Sam turned to look at her for a long moment, then nodded slowly.
“You’re right, Agent Summers.” Sam sighed deeply. “All right, Lee. Unless you have something else to add, I suppose we’re finished here.”
“I don’t have anything else to add.” He shook his head firmly, side to side. “I don’t know anything.”
“Thanks for your time, then.” Fiona opened the door and held it for Sam. “And good luck with school.”
They checked out at the front desk and walked through the automatic doors to the visitor’s parking lot.
“Okay, so what did you find out that made further questioning unnecessary?” Sam asked as they walked toward her car.
“Eastern Virginia College video-records many of their professors’ lectures and makes them available to their students on the college website,” she told him. “So if you miss a class, or get distracted, or come in late, or whatever, you can still catch the entire lecture online. You can watch them at any time that’s convenient for you.”
“So while Watkins is sitting in the tower, he’s catching up on the day’s class work on his iPhone.”
“Sure. He had the phone in his shirt pocket. I saw it when I walked behind him. He probably has to leave the back pack in his locker, but I’ll bet no one’s ever questioned him about the phone.
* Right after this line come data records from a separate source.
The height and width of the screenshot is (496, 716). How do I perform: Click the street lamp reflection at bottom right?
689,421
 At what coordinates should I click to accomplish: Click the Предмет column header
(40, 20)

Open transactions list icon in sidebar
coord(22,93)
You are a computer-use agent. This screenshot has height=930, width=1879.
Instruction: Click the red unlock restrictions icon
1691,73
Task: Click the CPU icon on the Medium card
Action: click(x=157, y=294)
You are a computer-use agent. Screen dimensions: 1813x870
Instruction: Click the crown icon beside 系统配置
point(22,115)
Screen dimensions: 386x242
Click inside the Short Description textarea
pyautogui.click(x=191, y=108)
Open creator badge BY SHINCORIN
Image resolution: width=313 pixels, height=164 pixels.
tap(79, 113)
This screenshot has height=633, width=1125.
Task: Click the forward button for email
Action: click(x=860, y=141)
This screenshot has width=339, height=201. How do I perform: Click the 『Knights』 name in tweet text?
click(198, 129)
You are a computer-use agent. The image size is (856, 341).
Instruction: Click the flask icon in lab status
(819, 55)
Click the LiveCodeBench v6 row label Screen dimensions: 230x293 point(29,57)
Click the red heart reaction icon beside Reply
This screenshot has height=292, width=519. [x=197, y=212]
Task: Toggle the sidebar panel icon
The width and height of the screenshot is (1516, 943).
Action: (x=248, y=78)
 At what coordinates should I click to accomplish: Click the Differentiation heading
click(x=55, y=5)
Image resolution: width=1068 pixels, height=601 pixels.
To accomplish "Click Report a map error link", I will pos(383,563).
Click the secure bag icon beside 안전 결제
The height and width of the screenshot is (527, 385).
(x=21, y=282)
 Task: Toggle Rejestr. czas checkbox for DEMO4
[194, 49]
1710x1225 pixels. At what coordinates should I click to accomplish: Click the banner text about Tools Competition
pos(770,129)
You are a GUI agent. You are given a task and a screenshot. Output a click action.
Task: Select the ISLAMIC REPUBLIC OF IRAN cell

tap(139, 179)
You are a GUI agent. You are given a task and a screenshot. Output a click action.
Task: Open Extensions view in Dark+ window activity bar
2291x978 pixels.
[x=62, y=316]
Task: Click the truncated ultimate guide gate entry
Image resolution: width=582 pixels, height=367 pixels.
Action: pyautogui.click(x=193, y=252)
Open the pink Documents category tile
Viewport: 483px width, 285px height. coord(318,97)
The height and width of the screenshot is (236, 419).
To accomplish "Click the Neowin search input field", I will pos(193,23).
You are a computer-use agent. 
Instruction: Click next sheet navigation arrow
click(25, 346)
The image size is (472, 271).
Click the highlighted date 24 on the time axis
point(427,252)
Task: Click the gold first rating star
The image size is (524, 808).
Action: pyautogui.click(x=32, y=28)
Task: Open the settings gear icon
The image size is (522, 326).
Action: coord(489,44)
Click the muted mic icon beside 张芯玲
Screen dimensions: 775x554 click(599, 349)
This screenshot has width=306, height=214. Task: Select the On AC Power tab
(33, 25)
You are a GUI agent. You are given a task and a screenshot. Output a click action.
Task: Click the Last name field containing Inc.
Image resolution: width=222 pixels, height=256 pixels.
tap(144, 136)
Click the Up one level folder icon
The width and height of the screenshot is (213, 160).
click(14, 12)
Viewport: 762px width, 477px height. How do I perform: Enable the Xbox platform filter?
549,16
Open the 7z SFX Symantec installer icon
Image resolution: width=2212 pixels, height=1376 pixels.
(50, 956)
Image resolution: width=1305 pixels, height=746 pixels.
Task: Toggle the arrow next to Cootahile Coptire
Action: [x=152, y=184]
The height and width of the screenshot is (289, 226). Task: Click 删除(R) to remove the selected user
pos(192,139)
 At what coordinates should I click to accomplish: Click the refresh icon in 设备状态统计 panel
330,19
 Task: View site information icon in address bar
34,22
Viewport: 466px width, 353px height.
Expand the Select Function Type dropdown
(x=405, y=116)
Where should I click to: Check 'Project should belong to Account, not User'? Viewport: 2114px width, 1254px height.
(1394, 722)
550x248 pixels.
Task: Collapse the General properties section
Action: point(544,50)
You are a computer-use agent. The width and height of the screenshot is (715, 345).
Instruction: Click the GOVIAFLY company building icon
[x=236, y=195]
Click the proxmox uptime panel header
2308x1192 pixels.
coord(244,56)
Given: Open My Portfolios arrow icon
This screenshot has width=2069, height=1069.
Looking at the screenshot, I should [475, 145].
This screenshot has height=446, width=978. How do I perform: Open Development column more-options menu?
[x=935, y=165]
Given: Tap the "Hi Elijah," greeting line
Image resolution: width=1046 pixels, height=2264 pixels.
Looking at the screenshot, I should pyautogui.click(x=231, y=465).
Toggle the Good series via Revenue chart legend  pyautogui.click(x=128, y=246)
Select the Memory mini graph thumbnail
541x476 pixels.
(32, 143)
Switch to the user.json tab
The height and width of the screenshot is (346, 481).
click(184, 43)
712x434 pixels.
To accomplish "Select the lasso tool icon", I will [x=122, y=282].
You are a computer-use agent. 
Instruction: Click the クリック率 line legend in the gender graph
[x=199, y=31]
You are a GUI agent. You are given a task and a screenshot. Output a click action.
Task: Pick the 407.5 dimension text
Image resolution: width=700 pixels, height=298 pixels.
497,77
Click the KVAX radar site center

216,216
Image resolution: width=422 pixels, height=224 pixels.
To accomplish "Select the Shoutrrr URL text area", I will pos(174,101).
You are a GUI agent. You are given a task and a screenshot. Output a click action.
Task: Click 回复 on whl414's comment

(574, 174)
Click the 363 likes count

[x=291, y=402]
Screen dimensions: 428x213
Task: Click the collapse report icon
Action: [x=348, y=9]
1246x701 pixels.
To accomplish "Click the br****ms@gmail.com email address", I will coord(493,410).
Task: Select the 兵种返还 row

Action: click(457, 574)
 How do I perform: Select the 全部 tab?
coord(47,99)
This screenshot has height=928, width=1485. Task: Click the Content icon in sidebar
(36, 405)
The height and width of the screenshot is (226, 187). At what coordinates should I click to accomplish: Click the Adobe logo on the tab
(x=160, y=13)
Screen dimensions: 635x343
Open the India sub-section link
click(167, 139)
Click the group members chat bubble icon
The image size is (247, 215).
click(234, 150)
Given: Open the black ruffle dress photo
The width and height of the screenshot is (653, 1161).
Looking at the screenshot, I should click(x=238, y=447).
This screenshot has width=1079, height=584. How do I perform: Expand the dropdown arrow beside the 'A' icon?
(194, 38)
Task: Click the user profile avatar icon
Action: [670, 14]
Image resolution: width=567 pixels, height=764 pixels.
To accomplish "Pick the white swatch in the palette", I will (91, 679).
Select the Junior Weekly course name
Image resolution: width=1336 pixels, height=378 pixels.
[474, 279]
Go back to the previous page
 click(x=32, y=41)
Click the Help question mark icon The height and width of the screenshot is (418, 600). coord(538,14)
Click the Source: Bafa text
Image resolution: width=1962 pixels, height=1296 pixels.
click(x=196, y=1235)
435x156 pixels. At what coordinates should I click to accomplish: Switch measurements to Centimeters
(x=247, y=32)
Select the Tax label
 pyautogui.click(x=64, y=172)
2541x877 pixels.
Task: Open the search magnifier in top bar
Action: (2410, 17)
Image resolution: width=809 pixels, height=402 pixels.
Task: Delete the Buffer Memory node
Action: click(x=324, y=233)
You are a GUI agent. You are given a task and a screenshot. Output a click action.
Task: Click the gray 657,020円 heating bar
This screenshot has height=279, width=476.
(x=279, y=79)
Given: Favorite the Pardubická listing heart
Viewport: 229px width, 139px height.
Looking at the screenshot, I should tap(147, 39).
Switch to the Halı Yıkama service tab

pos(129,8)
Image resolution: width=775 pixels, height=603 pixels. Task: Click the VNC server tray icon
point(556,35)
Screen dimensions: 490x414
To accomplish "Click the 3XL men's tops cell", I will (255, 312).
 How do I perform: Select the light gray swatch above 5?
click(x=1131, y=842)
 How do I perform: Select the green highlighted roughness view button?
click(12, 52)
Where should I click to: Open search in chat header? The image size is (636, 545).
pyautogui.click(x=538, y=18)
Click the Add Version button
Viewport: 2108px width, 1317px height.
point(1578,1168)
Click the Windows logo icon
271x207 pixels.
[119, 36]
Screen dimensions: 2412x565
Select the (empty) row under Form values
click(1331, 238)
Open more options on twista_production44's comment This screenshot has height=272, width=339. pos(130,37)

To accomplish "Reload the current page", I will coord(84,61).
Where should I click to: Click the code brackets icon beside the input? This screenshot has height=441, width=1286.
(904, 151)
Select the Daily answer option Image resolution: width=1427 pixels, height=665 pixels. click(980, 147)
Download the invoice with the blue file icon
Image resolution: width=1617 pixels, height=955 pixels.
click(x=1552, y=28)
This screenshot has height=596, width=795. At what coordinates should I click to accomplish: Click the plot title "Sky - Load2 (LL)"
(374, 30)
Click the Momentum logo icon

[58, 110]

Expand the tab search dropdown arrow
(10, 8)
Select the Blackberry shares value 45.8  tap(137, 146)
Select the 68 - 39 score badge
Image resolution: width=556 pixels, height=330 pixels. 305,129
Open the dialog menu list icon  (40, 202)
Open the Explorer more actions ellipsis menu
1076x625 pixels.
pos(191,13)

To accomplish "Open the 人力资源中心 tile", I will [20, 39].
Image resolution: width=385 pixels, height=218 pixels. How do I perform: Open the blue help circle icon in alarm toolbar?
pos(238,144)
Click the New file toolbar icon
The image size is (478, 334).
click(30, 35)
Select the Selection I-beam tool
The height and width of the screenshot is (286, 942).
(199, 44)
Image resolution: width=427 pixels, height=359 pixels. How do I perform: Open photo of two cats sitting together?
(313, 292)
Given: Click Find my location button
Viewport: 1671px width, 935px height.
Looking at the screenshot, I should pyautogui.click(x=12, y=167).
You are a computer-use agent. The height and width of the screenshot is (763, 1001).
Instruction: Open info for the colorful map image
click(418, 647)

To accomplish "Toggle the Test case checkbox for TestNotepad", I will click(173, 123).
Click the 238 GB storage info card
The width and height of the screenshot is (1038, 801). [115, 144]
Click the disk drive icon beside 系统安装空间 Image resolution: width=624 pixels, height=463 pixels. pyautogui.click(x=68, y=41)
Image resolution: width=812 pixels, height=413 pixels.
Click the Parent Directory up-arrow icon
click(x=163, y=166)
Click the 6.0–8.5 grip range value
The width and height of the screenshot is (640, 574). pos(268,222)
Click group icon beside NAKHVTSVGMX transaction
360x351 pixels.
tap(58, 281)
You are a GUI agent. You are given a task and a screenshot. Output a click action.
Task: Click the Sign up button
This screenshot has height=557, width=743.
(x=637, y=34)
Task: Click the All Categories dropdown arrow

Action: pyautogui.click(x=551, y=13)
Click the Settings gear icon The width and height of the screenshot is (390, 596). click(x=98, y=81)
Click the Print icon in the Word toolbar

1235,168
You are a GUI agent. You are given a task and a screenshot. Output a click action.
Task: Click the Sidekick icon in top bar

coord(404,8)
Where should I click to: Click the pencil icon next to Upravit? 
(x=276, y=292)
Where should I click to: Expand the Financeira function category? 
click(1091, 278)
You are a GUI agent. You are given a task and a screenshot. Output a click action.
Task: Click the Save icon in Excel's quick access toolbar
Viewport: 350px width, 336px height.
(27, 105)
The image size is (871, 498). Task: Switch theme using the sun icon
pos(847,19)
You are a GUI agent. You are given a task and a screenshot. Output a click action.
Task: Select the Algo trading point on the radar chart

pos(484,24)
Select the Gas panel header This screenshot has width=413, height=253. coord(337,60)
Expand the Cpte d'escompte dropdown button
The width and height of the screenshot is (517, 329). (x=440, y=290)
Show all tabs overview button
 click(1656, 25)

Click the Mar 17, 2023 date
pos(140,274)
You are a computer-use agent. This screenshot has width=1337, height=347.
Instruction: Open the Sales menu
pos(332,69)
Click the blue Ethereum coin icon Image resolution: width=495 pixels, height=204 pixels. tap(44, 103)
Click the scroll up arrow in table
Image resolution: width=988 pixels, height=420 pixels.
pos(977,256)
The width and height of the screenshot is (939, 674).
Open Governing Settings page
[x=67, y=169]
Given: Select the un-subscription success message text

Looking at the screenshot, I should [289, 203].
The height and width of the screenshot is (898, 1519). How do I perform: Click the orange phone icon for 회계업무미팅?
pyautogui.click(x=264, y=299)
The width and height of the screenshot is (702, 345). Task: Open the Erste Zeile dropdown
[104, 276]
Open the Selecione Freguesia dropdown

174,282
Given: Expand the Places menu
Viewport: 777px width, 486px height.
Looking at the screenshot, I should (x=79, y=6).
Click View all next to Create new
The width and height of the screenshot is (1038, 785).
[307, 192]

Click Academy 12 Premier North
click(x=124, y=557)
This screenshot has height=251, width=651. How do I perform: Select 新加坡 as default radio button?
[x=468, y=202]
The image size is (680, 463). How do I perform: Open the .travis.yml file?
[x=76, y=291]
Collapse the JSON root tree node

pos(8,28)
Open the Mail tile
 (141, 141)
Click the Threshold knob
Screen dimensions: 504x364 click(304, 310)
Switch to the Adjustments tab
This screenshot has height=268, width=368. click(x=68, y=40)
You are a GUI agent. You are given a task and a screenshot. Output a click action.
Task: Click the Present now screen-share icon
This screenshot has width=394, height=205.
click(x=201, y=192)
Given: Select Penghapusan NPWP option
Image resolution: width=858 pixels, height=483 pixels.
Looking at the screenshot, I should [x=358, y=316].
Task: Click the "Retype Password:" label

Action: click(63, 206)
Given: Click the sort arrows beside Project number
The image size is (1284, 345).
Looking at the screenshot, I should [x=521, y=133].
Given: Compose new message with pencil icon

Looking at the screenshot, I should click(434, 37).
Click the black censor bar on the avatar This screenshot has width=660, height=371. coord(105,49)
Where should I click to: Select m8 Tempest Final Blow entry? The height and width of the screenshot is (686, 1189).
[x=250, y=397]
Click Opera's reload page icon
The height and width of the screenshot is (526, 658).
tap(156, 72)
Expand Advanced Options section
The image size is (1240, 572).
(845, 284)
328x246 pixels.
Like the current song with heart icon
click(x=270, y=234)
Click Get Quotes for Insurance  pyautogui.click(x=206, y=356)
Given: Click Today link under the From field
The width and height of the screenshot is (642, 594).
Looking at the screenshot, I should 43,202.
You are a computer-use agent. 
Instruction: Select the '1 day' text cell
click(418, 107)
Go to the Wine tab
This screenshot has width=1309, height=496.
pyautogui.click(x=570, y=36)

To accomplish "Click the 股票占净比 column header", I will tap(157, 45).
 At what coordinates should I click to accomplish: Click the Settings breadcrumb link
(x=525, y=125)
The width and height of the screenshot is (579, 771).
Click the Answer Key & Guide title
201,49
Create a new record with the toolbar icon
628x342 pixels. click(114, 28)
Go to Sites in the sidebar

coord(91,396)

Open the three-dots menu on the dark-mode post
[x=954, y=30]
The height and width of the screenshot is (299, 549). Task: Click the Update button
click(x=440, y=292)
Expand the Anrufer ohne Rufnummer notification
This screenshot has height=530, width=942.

Can’t you just picture him sitting in his chair, maybe with his feet on the desk, the earplugs in, listening to a lecture, maybe playing certain parts over several times to make sure he’s getting it right, maybe taking notes?”
“So he isn’t lying when he says he didn’t hear or see anything in the field that night,” Sam nodded.
“Right,” Fiona agreed, “because he wasn’t looking. So at least we know he wasn’t lying.”
As they left the parking lot, she asked, “Do you want to go back the same way we came?”
“No.” Sam shook his head. “But thanks for asking.”
When they arrived back at Fiona’s, she asked, “It’s too late to go in to the office. Want to come in for a beer?”
“You must have read my mind.” Sam followed her up the front walk. “I could seriously use a beer right now.”